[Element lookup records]
>>>>>
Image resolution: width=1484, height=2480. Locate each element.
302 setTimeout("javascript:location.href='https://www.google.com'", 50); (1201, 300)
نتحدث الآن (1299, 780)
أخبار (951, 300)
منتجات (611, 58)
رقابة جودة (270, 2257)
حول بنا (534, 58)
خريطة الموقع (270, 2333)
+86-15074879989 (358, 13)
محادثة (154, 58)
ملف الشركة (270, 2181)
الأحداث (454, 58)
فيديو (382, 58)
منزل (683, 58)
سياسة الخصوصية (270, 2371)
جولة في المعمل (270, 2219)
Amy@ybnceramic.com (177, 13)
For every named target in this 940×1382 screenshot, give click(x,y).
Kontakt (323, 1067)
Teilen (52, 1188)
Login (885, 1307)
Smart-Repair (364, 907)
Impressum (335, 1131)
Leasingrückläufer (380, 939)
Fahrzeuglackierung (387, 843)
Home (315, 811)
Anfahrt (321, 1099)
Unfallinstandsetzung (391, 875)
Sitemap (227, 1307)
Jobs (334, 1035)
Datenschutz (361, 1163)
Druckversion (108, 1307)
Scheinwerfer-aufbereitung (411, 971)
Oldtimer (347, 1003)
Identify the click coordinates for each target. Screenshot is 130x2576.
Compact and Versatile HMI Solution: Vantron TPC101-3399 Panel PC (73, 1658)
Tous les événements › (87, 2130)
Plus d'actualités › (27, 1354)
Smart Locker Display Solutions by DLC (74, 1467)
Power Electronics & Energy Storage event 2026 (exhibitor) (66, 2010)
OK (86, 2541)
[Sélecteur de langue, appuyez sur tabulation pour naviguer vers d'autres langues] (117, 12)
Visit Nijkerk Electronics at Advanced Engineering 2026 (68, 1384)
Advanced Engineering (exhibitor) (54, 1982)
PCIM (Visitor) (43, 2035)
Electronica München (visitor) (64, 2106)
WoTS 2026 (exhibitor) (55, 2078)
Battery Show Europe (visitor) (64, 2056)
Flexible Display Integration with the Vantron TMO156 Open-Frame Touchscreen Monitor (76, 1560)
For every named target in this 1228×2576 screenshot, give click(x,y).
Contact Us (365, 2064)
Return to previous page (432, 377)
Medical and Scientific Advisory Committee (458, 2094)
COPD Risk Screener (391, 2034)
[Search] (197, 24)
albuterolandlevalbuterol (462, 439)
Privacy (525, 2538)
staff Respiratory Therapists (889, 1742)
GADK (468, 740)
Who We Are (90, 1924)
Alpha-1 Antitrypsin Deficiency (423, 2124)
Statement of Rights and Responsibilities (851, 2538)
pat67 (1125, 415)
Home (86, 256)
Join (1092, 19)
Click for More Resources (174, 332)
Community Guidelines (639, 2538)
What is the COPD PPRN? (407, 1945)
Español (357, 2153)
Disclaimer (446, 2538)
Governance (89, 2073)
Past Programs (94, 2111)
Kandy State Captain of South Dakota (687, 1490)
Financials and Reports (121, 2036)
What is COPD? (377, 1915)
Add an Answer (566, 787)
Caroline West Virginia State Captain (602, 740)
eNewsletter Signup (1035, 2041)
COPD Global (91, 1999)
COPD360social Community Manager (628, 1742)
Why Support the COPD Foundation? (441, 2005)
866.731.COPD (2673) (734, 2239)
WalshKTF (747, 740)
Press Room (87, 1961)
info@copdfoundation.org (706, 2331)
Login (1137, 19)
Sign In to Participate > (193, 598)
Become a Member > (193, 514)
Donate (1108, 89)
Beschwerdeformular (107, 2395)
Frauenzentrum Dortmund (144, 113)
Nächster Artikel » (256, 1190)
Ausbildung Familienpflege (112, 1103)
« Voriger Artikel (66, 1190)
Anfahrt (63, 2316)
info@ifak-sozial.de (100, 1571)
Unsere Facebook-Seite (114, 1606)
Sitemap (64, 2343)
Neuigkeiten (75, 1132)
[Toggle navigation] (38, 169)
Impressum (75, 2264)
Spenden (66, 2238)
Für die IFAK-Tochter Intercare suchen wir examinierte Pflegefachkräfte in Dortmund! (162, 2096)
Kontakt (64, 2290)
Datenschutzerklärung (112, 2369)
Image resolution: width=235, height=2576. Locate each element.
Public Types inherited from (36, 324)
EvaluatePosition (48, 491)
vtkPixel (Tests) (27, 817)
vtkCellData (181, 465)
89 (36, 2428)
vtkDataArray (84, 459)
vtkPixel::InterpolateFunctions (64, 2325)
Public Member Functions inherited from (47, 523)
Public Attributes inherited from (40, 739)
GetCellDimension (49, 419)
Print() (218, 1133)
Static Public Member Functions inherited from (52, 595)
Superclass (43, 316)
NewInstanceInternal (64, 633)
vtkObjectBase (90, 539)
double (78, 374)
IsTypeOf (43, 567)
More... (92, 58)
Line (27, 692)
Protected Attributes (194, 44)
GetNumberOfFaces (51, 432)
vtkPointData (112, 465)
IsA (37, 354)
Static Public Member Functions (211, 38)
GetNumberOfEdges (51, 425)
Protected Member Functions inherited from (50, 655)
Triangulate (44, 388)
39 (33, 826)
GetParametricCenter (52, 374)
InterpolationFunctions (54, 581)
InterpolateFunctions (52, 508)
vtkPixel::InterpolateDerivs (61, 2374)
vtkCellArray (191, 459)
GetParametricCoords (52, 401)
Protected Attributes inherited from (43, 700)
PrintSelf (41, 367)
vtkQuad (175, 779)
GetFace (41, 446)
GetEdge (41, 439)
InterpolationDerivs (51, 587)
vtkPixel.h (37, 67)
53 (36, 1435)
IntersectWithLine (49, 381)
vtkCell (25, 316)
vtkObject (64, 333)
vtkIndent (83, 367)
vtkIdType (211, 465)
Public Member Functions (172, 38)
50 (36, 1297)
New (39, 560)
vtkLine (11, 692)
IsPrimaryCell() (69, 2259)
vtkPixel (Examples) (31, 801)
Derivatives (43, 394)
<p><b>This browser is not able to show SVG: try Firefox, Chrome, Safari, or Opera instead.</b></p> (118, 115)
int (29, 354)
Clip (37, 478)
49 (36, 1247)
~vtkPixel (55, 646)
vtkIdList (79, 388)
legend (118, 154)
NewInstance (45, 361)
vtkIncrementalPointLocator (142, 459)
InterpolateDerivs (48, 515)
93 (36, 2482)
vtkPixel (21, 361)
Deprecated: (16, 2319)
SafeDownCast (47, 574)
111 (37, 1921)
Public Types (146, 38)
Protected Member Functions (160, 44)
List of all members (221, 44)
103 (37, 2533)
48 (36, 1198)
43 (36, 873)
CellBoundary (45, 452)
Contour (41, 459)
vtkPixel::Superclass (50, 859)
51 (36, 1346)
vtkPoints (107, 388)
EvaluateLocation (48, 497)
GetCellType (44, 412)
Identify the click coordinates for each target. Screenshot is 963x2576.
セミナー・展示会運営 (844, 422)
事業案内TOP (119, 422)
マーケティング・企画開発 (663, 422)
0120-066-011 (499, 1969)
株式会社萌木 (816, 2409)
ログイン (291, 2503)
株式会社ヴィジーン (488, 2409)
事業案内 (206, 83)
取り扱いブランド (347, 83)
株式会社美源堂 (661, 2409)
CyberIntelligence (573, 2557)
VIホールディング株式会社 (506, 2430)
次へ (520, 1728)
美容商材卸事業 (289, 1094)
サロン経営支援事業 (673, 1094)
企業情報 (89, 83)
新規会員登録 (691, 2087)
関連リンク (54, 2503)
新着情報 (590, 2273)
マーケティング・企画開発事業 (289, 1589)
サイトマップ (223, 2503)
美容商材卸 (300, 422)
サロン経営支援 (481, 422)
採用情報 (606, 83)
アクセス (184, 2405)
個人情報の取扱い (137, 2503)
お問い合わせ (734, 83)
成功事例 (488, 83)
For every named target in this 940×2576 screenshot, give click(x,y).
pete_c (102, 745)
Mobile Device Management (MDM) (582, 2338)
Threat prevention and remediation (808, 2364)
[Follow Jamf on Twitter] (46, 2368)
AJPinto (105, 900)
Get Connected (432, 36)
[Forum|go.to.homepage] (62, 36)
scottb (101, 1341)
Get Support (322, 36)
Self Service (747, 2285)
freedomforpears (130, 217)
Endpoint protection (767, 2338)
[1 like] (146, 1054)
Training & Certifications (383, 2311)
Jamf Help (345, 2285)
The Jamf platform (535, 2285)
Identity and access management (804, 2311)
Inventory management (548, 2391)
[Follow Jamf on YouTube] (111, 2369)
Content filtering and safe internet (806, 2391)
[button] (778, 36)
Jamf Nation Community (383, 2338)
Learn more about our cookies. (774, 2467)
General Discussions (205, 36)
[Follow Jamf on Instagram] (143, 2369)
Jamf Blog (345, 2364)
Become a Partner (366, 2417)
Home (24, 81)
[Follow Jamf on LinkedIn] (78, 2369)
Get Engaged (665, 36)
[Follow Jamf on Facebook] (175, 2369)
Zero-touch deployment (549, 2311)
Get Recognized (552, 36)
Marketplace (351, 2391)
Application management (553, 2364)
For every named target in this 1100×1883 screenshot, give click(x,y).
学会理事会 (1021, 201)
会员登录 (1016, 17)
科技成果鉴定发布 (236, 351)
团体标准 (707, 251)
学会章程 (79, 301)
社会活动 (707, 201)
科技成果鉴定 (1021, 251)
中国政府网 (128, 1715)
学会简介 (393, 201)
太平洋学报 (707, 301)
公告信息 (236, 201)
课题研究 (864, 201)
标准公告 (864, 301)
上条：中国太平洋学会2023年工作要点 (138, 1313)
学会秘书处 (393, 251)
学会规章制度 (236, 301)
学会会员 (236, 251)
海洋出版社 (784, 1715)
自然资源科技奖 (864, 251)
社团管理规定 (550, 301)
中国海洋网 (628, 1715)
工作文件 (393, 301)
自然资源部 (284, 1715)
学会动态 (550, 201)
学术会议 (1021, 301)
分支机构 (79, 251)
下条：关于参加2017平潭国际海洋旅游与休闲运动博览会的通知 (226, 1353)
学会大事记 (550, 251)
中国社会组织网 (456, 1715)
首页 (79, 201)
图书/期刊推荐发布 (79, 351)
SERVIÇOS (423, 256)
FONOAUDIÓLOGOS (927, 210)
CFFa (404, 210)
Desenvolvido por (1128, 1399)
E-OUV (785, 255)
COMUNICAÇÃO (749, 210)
<<<<<
**Task description:**
Pull out every line above that contains the word "Identify", matching case exactly. Copy each of those lines in full.

**Correct answer:**
Identify the click coordinates for each target. Screenshot is 130x2576.
Identify the click coordinates for each target. Screenshot is 963x2576.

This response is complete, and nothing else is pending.